到了1955年,蘇聯提供了重型鑽探設備和專家團,耗時三年,終於借助「原生洞穴」的天然結構。挖掘了一條直接通往地底近萬米的「洞道」,蘇聯人習慣把地底深淵形容為「地球望遠鏡」。意同天文望遠鏡相同,代指用來窺探地心物質的通道,所以這條進入極淵的洞道,就被命名為「羅布泊望遠鏡」。
1958年底「羅布泊望遠鏡」終於被成功挖通。當時有一支中蘇聯合考察隊,在穿過洞道作進一步探索的時候意外失蹤,聯絡中斷後,至今也沒有找到任何一具屍體,估計已經不幸遇難了,隨後中蘇關係出現裂痕,蘇聯專家團撤離的時候,找借口故意炸毀了「洞道」,同時銷毀了大量寶貴資料和數據。蘇聯人在地底發現的一切秘密,都被永遠埋在了「羅布泊望遠鏡」極淵之下,而憑咱們國家目前的能力和設備。還無法進行如此深度的鑽探發掘,如今留在地面的廢墟早已被風沙吞沒。

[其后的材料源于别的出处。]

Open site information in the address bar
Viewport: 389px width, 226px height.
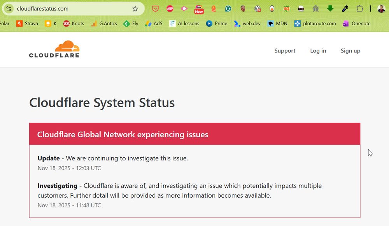pos(9,8)
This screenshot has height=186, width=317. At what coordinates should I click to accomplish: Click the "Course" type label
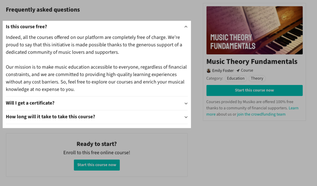[247, 70]
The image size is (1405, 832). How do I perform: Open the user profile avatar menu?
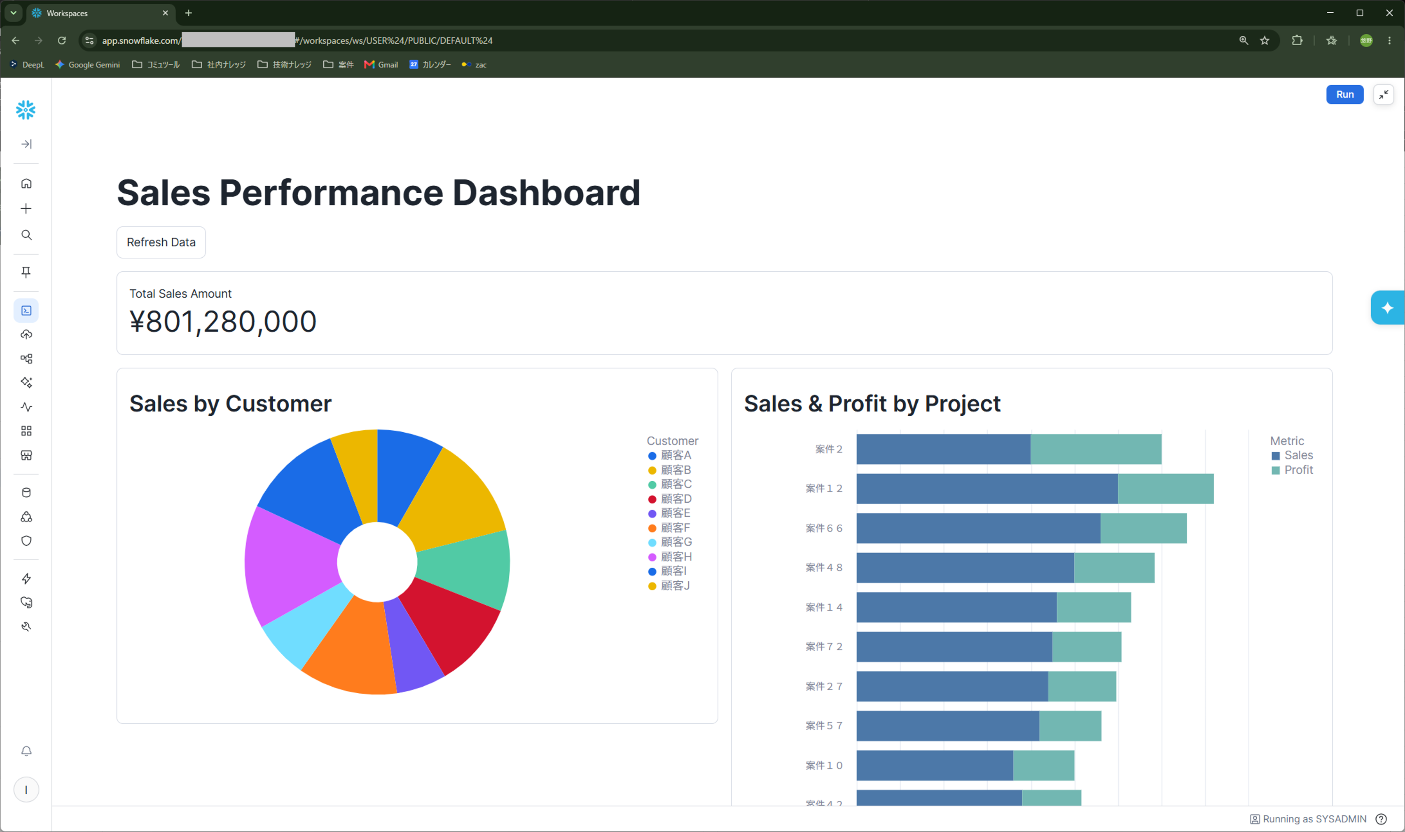[26, 789]
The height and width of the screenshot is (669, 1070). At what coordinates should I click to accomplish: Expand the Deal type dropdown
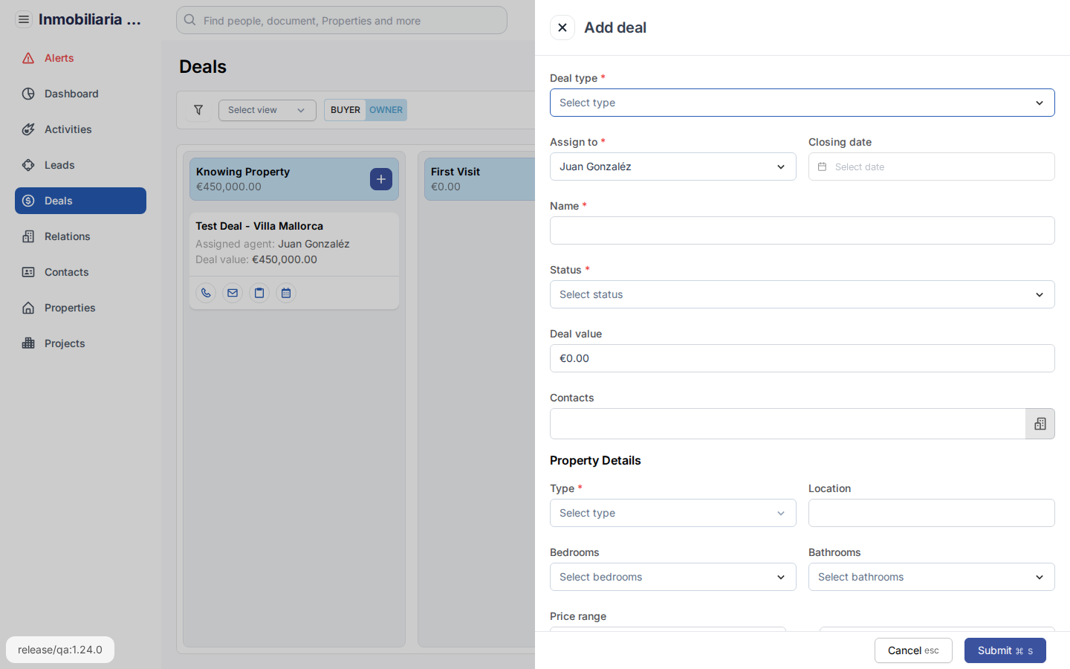[x=802, y=103]
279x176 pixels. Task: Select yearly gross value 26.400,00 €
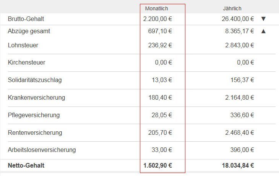pyautogui.click(x=238, y=19)
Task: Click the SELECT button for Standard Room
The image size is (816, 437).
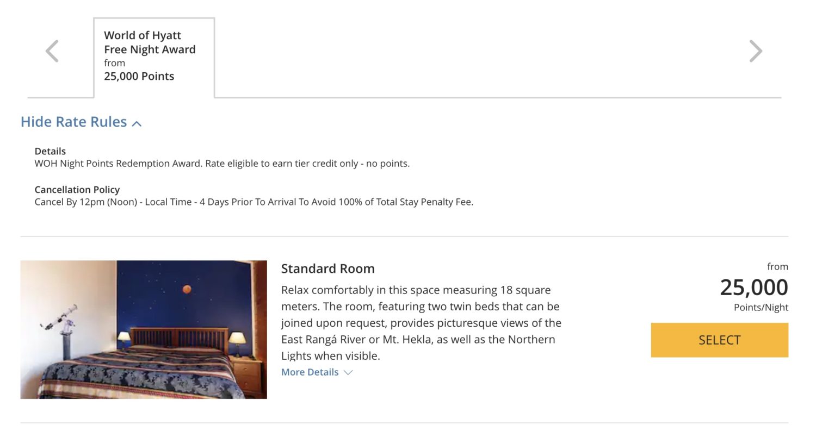Action: [719, 340]
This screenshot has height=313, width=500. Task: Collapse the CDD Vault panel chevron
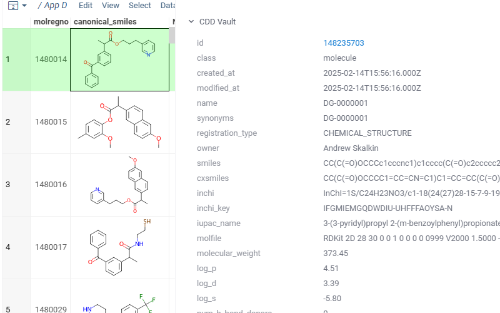point(191,22)
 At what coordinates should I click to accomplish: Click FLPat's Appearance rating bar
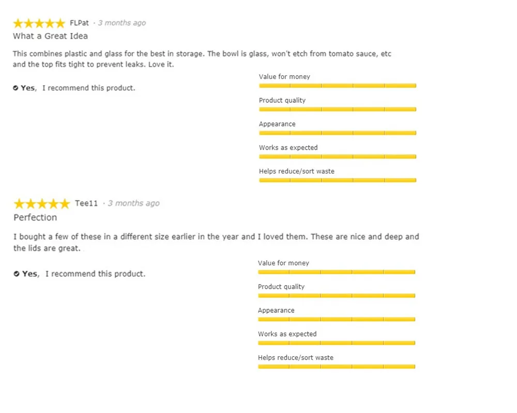coord(337,133)
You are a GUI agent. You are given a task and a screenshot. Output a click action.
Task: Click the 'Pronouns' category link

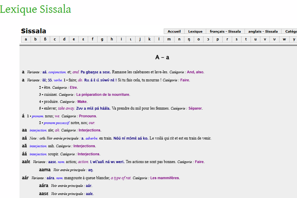88,116
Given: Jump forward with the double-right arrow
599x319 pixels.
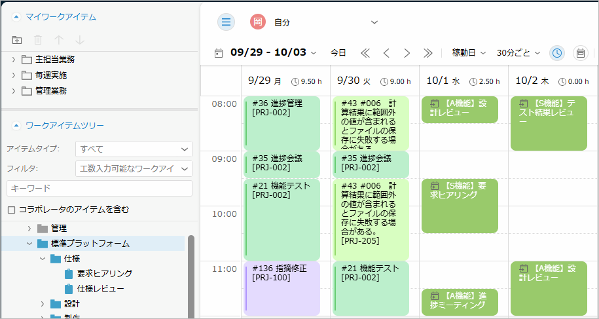Looking at the screenshot, I should [x=428, y=53].
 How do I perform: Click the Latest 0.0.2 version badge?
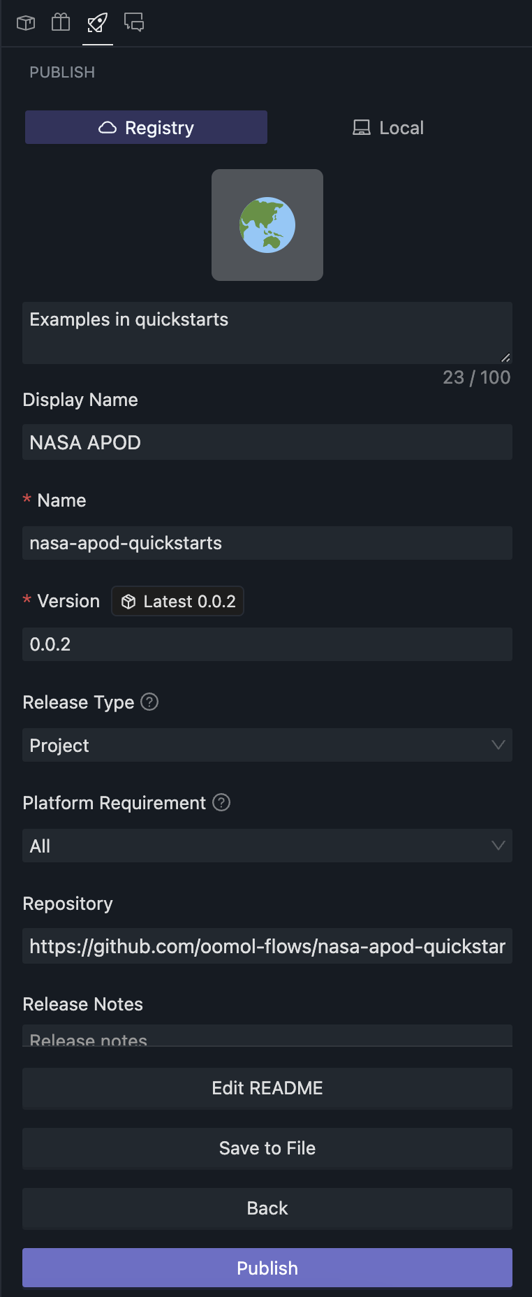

勝天遠當時並未被批准參與這項行動,可他並未死心,又竭盡全力重新尋找線索,並推測「羅布泊極淵」很可能存在另外一個入口,上級為了查明當年那支中蘇聯合考察隊在地底遇難的真相,批准他帶隊前往荒漠。但1963年這支考古隊,遇到了航空事故和惡劣氣候,行動被迫中斷,勝天遠至死也沒能親自解開「羅布泊望遠鏡」之謎,只把所有的資料都偷錄在了一本工作筆記中,臨終前托劉師傅交給宋地球保管。可根據相關規定,這種做法嚴重違反了紀律,宋地球只好在看完之後將其焚燬。